Comble de malchance, à cette époque, deux salariés, piliers du mas, prennent leur retraite et les deux soeurs font des erreurs de recrutement pour les remplacer. « Cela a été très compliqué », poursuivent-elles. Mais elles ont persévéré, se sont montrées pugnaces. À chaque coup du sort, « nous avons trouvé des solutions. Au bout du compte, cela nous a permis de progresser. »

Sur le plan technique, « la conversion s'est faite dans la douleur ». Le désherbage mécanique s'est d'abord avéré ingérable. Les vignes étaient plantées sous des bâches en plastique qu'il a fallu retirer à la main pour faire passer les interceps. Puis, au début du décavaillonnage, beaucoup de ceps ont été arrachés car ils étaient enracinés superficiellement du fait de la nappe d'eau salée. Il a aussi fallu du temps pour que le domaine acquière le savoir-faire et les bons outils pour maîtriser l'enherbement. Aujourd'hui encore, dans les plantiers, il n'y a pas d'autre solution que de biner à la main au pied des jeunes souches.

Les deux soeurs obtiennent la certification AB en 2011. Lors de ce passage en bio, les coûts de production ont augmenté de 30 %. Les prix en vrac ont augmenté d'autant. En revanche, les vins en bouteilles n'ont pris que de 2 à 3 % par an, pour ne pas déstabiliser la clientèle.

Sur le plan commercial, les ventes conditionnées représentent 30 % de la production et la moitié du chiffre d'affaires de l'exploitation. Les deux tiers de ces ventes se font auprès de grossistes et du CHR.
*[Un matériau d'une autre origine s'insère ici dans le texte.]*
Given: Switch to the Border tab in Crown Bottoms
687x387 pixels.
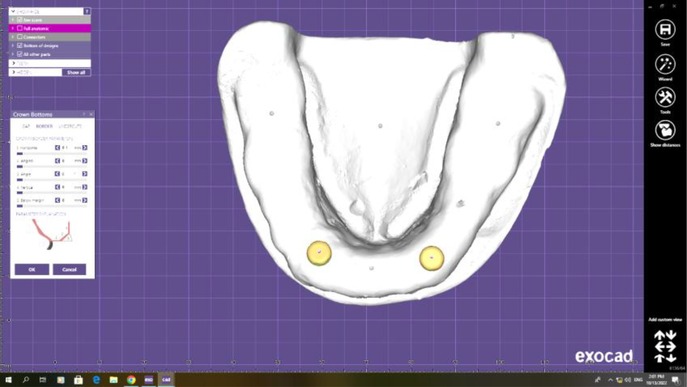Looking at the screenshot, I should coord(44,126).
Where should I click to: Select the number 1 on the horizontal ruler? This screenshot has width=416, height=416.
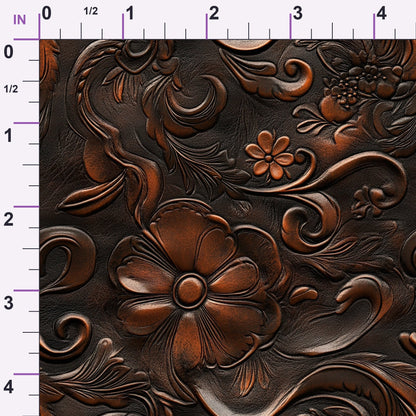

Depuis 2000, le domaine dispose d'un vaste caveau boutique, ouvert 6 jours sur 7. Il y vend ses vins et des produits locaux. Son offre se répartit en trois gammes. Au sommet, la gamme Prestige. Le coeur de gamme, la ligne Nef Saint-Louis, rappelle que le roi Louis IX est parti du port d'Aigues-Mortes pour les Croisades. Puis la série Déco décline, sur les mêmes vins, deux motifs camarguais sérigraphiés sur les bouteilles : des flamants roses et une manade de taureaux et chevaux. « Elle plaît énormément aux touristes, commentent les deux soeurs. On est obligé de la garder. » Quant à la cuvée, MamZ'elles Grisgris, créée en 2013, elle apporte une « touche féminine » à l'ensemble.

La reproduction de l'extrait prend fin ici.